With this in mind, over the next 10 weeks I’ll offer some simple muscle building tips for each of the key parts of the body along with some nutritional guidelines to help keep you on track as the summer approaches.
But, before we get started, it’s important to have an appreciation for three key variables when it comes to muscle building – volume, intensity and frequency.
These three variables are interrelated and virtually inseparable from one another. Depending on how you look at it, any one of these could be considered the most important as they all play a significant role in inducing the metabolic stresses and muscle tensions required for muscle growth. The optimal combination of each will vary depending on the person (age, goals, preferences, schedule etc.).
Adding an extra training day (i.e. increased frequency) can dramatically improve your overall training volume, after this a mixture of sets, reps and weights need to be gradually increased overtime.
Optimal rep ranges for maximal hypertrophy gains are usually set between 6-12 (this is a generalisation and may vary depending on muscle groups).
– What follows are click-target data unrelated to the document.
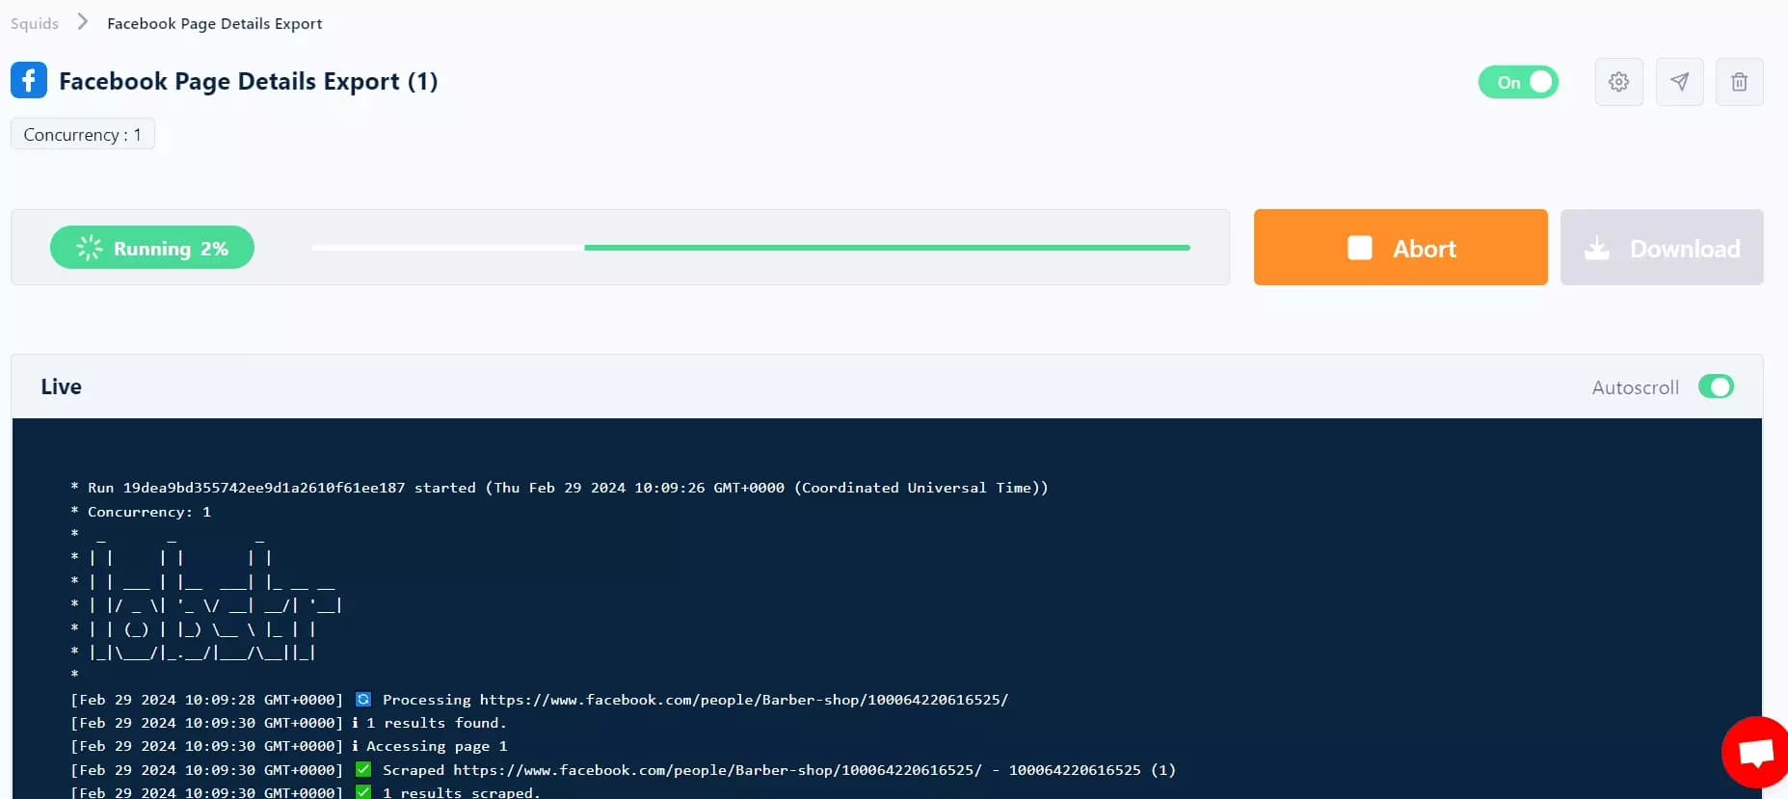The width and height of the screenshot is (1788, 799).
Task: Click the download arrow icon
Action: tap(1597, 249)
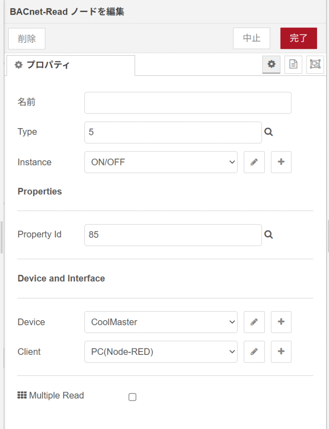Cancel editing with the 中止 button
329x429 pixels.
coord(251,38)
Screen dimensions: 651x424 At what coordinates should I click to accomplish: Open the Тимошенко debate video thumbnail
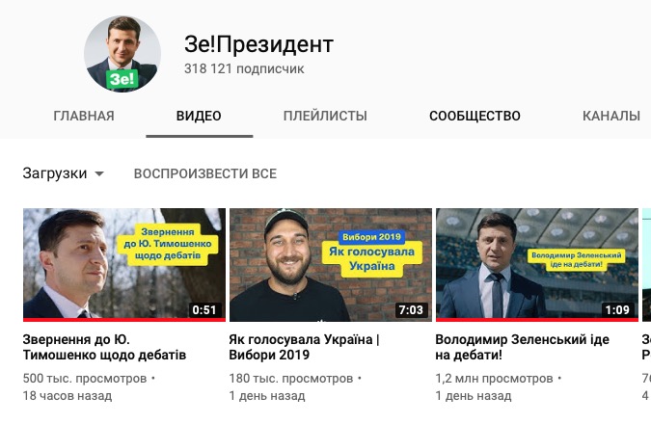click(x=124, y=265)
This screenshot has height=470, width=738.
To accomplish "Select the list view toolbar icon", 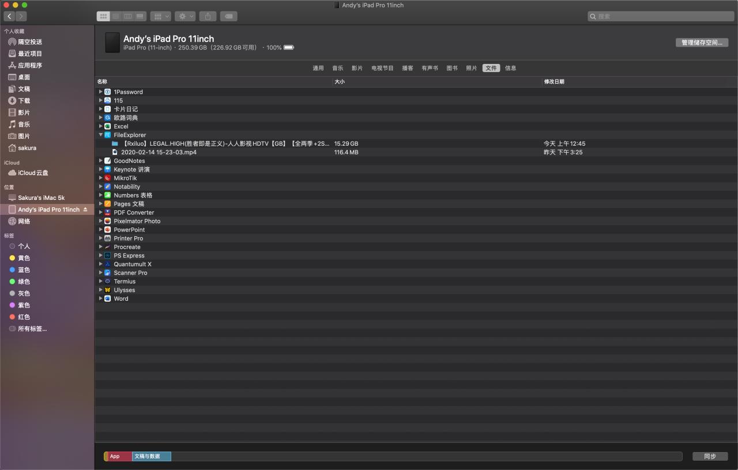I will [115, 17].
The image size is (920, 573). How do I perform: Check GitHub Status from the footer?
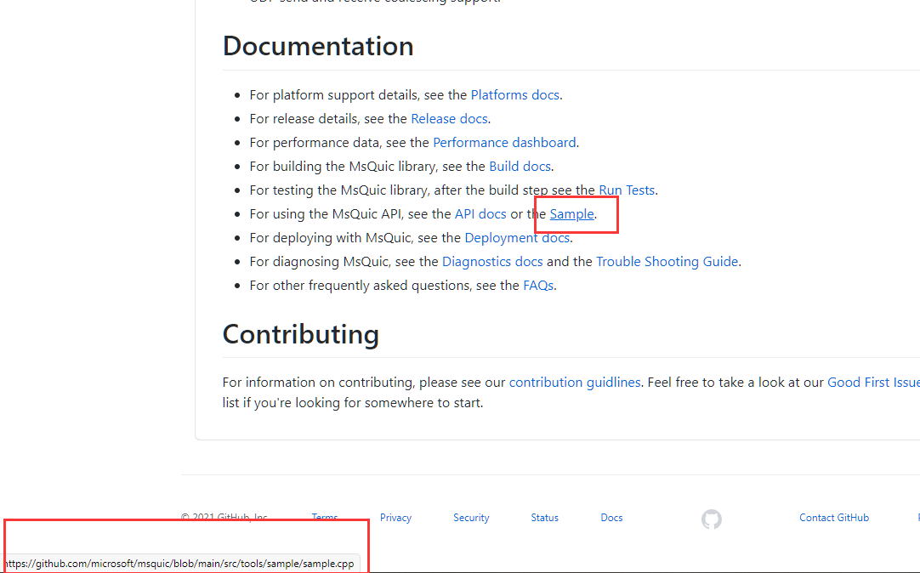[x=544, y=517]
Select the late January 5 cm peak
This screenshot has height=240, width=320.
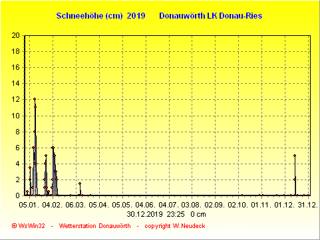pyautogui.click(x=46, y=156)
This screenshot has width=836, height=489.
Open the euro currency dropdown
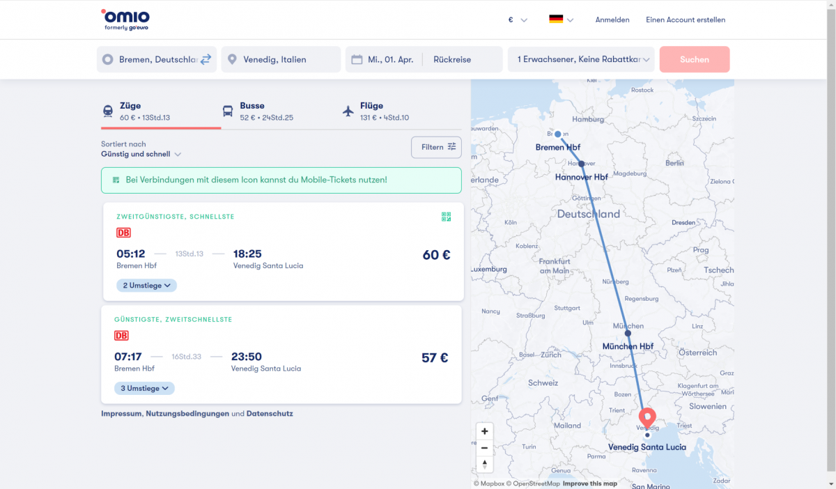[x=517, y=20]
When using a rep range it is important to remember that it is only likely elicit the desired outcome if the load (i.e. intensity) is appropriate. A good rule of thumb is to find a load that allows you to achieve the required rep range with good form and only have one or two reps “left in the tank” by then end of each set.
– Volume: 40-70 reps/muscle group/session (80-210 reps/muscle group/week)
– Intensity: 65-75% of total volume in the 6-12rm range.
– Frequency: x2-3 per week per muscle group
This week we’ll kick things off with building the back. Key exercises to include in your program for maximal growth of the back muscles are:
– The pronated grip (knuckles facing you) lat pull down – this exercise is excellent for targeting the latissimus dorsi (lats). You can vary the grip between shoulder width and twice shoulder width to help fully stimulate the musculature.
– The neutral grip seated row – a neutral grip can reduce the amount of work from the biceps, allowing the midback muscles (middle trapezius and rhomboids) to carry out a greater amount of work.
– Single arm dumbbell row – this is a great exercise for evening out any left to right strength differences and when executed with an active reach into the bench with the support arm it can help to increase activation of serratus anterior, improving rib cage position to help work the mid back muscles through their full range.
In line with the recommendations above a possible set and rep scheme over the next 8 weeks could look like this: Week 1 – 3×8 (72reps/session, 144reps/week), Week 2 – 3x 10 (90reps/session, 180reps/week), Week 3 – 3×12 (108reps/session, 216reps/week), Week 4 (deload week), 2×10 (60reps/session, 120reps/week). Then repeat cycle for next 4 weeks aiming to add small increases to the weights used (don’t miss any reps though!). Aim to include these exercises into your training schedule twice each week.
Eat protein and vegetables at most, if not every meal – When a meal is made up of whole foods from these two groups it tends to be lower in calories, higher in fibre, higher in water and more satiating – keeping you feeling satisfied for longer. By focusing on high quality sources of protein and vegetables, you will find it much easier to keep your food quantity in check while still providing your muscles with the building blocks for growth and repair.